Plan your Visit to
Big Bend National Park
A True Treasure in Texas
Apart from being one of the largest parks at 801,163 acres is also borders the Rio Grande which acts as a natural border between Mexico and the United States. Big Bend National Park is one of the more unique national parks on the registry. Apart from being one of the largest parks at 801,163 acres is also borders the Rio Grande which acts as a natural border between Mexico and the United States. Regulations for the park boundaries are always under scrutiny because of its unique position. Visitors to the Big Bend National Park however need to keep one thing in mind, once you reach the Roi Grande stop walking. This will ensure that you never have to worry about inadvertently walking into another country.
When to go
January – February – March – April – May – September – October – November – December
Bird-Watching – Boating – Hiking – Wild flowers – Scenic Drives – Rafting – Kayaking – Stunning Vistas – Wildlife
When people think of Texas they often think of cactus plants and very dry conditions. On a day trip to Big Bend National Park you will see that mentality come to life with a very dry and deserted desert area, but those who are fortunate to visit the park and stay overnight in one of the remote backcountry camping areas are awarded a completely different view of that area of the country. Desert creatures are largely nocturnal meaning that they do not venture out during the day when the sun is burning the land. At night, however the desert begins to live. Animals venture out in search of food. Among the numerous smaller desert animals that you may encounter in the Big Bend National Park, you will want to be aware of some possible dangerous predators. There are around 2 dozen cougars that call the park home and approximately 150 sightings of these animals are reported each year. They do not attack people unless provoked, so during the night stay close to your campsite by the fire as a precaution.

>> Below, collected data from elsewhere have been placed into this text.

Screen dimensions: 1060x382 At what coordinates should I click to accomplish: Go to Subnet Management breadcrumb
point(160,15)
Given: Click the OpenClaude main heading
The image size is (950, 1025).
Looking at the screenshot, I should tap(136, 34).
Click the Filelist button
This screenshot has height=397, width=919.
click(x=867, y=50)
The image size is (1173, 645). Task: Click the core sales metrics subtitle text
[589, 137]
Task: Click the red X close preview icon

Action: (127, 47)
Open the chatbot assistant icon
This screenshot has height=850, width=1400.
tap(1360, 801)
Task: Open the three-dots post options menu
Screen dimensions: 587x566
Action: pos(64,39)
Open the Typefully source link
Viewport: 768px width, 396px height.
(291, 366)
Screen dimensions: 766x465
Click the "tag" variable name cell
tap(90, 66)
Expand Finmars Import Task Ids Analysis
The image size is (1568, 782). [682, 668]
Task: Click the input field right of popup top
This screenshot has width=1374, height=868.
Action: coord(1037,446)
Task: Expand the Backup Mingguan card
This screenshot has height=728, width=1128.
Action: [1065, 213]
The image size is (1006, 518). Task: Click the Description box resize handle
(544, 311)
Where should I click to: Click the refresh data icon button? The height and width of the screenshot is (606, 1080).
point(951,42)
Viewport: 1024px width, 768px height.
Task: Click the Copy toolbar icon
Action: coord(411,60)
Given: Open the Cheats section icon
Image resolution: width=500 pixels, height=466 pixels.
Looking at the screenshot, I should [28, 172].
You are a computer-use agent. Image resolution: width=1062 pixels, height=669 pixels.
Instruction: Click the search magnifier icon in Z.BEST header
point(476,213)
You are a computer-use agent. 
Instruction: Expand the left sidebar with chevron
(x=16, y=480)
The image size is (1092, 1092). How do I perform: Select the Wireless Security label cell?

Those that choose to camp out in the backcountry of Big Bend National Park are given the chance to view something that most of us only dream about; the untouched and unfiltered view of the night sky. Some may not see the significance of the stars, but those people have never had the opportunity to view them from one of the few international dark sky places. In 2012 the International Dark Sky Association gave the park the honor certifying it as the go to place for stargazers. On clear nights where the moon is not visible, the clarity of the night sky comes into play and viewers can see for seemingly ever with just an average telescope or just enjoy the view from their own two eyes. It is worth the journey to enjoy the stars at their very best.
Float the Rio Grande
Although we have previously discussed the fact that the Rio Grande is the border between Mexico and America it remains a popular destination for those looking to float river. This is a great option, but be aware of what side of the river you choose to venture on for getting out of the water for any reason. Incidents are rare but can occur when visitors choose to disobey the natural boundaries separating the two countries. The incidents are usually only limited to fines, but are something you should be aware of. There is also a permit required for use of the Rio Grande waterway so be sure to acquire the proper permit before simply putting your water craft in the river.
Things to Know
Big Bend National Park does maintain the park through entrance fees. 80% of the fees collected are used for maintaining the park for use with the remaining 20% awarded to the national parks that do not require entrance fees from visitors. This allows for even parks without many visitors annually to remain open and running for future generations. The park fees are $25 for passenger vehicles, $20 for motorcycles, and $12 for individuals arriving on foot. The pass allows for 7 days entry into the Big Bend National Park, but for the best deal however visitors are encouraged to purchase an annual pass for $50 that is good for a full year after the purchase.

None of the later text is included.